Data for this exercise —
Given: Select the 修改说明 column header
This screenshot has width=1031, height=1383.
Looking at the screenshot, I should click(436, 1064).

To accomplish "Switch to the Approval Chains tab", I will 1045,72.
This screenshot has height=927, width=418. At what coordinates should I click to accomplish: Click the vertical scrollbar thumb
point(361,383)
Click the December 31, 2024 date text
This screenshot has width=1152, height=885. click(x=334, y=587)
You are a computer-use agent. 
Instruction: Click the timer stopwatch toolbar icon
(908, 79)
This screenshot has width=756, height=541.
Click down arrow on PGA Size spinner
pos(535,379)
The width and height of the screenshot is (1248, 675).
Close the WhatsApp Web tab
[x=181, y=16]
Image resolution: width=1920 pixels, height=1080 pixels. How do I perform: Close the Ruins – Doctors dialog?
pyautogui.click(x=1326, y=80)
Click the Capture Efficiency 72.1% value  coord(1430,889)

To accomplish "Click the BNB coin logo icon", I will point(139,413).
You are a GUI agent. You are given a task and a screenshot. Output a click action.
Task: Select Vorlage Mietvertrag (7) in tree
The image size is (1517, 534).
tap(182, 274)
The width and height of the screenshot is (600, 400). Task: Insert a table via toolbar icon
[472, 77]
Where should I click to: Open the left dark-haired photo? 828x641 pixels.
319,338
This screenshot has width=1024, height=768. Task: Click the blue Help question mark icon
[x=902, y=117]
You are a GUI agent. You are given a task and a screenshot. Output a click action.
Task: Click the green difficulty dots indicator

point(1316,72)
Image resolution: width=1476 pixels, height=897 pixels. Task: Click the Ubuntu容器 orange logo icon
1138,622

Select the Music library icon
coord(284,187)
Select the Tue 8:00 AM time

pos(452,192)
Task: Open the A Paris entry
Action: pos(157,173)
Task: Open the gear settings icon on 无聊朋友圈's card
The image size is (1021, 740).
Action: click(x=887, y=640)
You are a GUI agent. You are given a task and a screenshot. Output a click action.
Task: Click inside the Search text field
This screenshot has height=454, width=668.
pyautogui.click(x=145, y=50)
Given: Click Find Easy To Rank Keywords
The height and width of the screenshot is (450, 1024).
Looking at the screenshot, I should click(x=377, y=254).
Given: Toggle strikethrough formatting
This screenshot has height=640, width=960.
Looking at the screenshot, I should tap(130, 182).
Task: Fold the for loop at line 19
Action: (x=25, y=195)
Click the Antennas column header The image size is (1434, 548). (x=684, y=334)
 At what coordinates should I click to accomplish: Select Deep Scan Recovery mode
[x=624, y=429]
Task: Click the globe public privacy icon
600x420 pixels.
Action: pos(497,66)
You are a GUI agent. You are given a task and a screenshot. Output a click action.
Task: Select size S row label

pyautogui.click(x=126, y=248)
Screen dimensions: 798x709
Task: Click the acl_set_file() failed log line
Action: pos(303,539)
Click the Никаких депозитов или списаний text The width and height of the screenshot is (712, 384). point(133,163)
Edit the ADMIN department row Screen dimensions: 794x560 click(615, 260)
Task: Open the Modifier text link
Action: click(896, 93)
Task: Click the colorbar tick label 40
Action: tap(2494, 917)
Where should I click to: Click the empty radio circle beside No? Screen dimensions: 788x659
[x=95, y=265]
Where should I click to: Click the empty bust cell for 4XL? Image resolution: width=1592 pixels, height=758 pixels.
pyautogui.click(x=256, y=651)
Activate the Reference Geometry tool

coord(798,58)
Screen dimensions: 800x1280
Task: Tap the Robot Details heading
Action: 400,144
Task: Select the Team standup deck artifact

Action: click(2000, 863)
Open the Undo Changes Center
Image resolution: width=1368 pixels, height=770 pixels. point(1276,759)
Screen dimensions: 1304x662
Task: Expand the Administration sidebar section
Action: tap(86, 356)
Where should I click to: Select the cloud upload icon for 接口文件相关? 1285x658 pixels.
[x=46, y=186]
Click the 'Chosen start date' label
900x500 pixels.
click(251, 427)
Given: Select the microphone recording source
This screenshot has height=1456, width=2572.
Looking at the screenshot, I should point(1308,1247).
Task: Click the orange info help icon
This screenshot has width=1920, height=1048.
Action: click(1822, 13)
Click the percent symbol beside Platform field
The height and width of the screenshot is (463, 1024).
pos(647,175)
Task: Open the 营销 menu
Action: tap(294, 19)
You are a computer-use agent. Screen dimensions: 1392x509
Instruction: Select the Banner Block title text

Exercise instructions — Format every line of the records as a Markdown table with the columns Nr and Line, numbering the rows and leaving out blank lines.

Solved problem —
| Nr | Line |
|---|---|
| 1 | Given: Select the 修改说明 column header |
| 2 | This screenshot has width=1031, height=1383. |
| 3 | Looking at the screenshot, I should click(436, 1064). |
| 4 | To accomplish "Switch to the Approval Chains tab", I will 1045,72. |
| 5 | This screenshot has height=927, width=418. At what coordinates should I click to accomplish: Click the vertical scrollbar thumb |
| 6 | point(361,383) |
| 7 | Click the December 31, 2024 date text |
| 8 | This screenshot has width=1152, height=885. click(x=334, y=587) |
| 9 | You are a computer-use agent.  |
| 10 | Instruction: Click the timer stopwatch toolbar icon |
| 11 | (908, 79) |
| 12 | This screenshot has width=756, height=541. |
| 13 | Click down arrow on PGA Size spinner |
| 14 | pos(535,379) |
| 15 | The width and height of the screenshot is (1248, 675). |
| 16 | Close the WhatsApp Web tab |
| 17 | [x=181, y=16] |
| 18 | Image resolution: width=1920 pixels, height=1080 pixels. How do I perform: Close the Ruins – Doctors dialog? |
| 19 | pyautogui.click(x=1326, y=80) |
| 20 | Click the Capture Efficiency 72.1% value  coord(1430,889) |
| 21 | To accomplish "Click the BNB coin logo icon", I will point(139,413). |
| 22 | You are a GUI agent. You are given a task and a screenshot. Output a click action. |
| 23 | Task: Select Vorlage Mietvertrag (7) in tree |
| 24 | The image size is (1517, 534). |
| 25 | tap(182, 274) |
| 26 | The width and height of the screenshot is (600, 400). Task: Insert a table via toolbar icon |
| 27 | [472, 77] |
| 28 | Where should I click to: Open the left dark-haired photo? 828x641 pixels. |
| 29 | 319,338 |
| 30 | This screenshot has width=1024, height=768. Task: Click the blue Help question mark icon |
| 31 | [x=902, y=117] |
| 32 | You are a GUI agent. You are given a task and a screenshot. Output a click action. |
| 33 | Task: Click the green difficulty dots indicator |
| 34 | point(1316,72) |
| 35 | Image resolution: width=1476 pixels, height=897 pixels. Task: Click the Ubuntu容器 orange logo icon |
| 36 | 1138,622 |
| 37 | Select the Music library icon |
| 38 | coord(284,187) |
| 39 | Select the Tue 8:00 AM time |
| 40 | pos(452,192) |
| 41 | Task: Open the A Paris entry |
| 42 | Action: pos(157,173) |
| 43 | Task: Open the gear settings icon on 无聊朋友圈's card |
| 44 | The image size is (1021, 740). |
| 45 | Action: click(x=887, y=640) |
| 46 | You are a GUI agent. You are given a task and a screenshot. Output a click action. |
| 47 | Task: Click inside the Search text field |
| 48 | This screenshot has height=454, width=668. |
| 49 | pyautogui.click(x=145, y=50) |
| 50 | Given: Click Find Easy To Rank Keywords |
| 51 | The height and width of the screenshot is (450, 1024). |
| 52 | Looking at the screenshot, I should click(x=377, y=254). |
| 53 | Given: Toggle strikethrough formatting |
| 54 | This screenshot has height=640, width=960. |
| 55 | Looking at the screenshot, I should tap(130, 182). |
| 56 | Task: Fold the for loop at line 19 |
| 57 | Action: (x=25, y=195) |
| 58 | Click the Antennas column header The image size is (1434, 548). (x=684, y=334) |
| 59 |  At what coordinates should I click to accomplish: Select Deep Scan Recovery mode |
| 60 | [x=624, y=429] |
| 61 | Task: Click the globe public privacy icon |
| 62 | 600x420 pixels. |
| 63 | Action: pos(497,66) |
| 64 | You are a GUI agent. You are given a task and a screenshot. Output a click action. |
| 65 | Task: Select size S row label |
| 66 | pyautogui.click(x=126, y=248) |
| 67 | Screen dimensions: 798x709 |
| 68 | Task: Click the acl_set_file() failed log line |
| 69 | Action: pos(303,539) |
| 70 | Click the Никаких депозитов или списаний text The width and height of the screenshot is (712, 384). point(133,163) |
| 71 | Edit the ADMIN department row Screen dimensions: 794x560 click(615, 260) |
| 72 | Task: Open the Modifier text link |
| 73 | Action: click(896, 93) |
| 74 | Task: Click the colorbar tick label 40 |
| 75 | Action: tap(2494, 917) |
| 76 | Where should I click to: Click the empty radio circle beside No? Screen dimensions: 788x659 |
| 77 | [x=95, y=265] |
| 78 | Where should I click to: Click the empty bust cell for 4XL? Image resolution: width=1592 pixels, height=758 pixels. |
| 79 | pyautogui.click(x=256, y=651) |
| 80 | Activate the Reference Geometry tool |
| 81 | coord(798,58) |
| 82 | Screen dimensions: 800x1280 |
| 83 | Task: Tap the Robot Details heading |
| 84 | Action: 400,144 |
| 85 | Task: Select the Team standup deck artifact |
| 86 | Action: click(2000, 863) |
| 87 | Open the Undo Changes Center |
| 88 | Image resolution: width=1368 pixels, height=770 pixels. point(1276,759) |
| 89 | Screen dimensions: 1304x662 |
| 90 | Task: Expand the Administration sidebar section |
| 91 | Action: tap(86, 356) |
| 92 | Where should I click to: Select the cloud upload icon for 接口文件相关? 1285x658 pixels. |
| 93 | [x=46, y=186] |
| 94 | Click the 'Chosen start date' label |
| 95 | 900x500 pixels. |
| 96 | click(251, 427) |
| 97 | Given: Select the microphone recording source |
| 98 | This screenshot has height=1456, width=2572. |
| 99 | Looking at the screenshot, I should point(1308,1247). |
| 100 | Task: Click the orange info help icon |
| 101 | This screenshot has width=1920, height=1048. |
| 102 | Action: click(1822, 13) |
| 103 | Click the percent symbol beside Platform field |
| 104 | The height and width of the screenshot is (463, 1024). |
| 105 | pos(647,175) |
| 106 | Task: Open the 营销 menu |
| 107 | Action: tap(294, 19) |
| 108 | You are a computer-use agent. Screen dimensions: 1392x509 |
| 109 | Instruction: Select the Banner Block title text |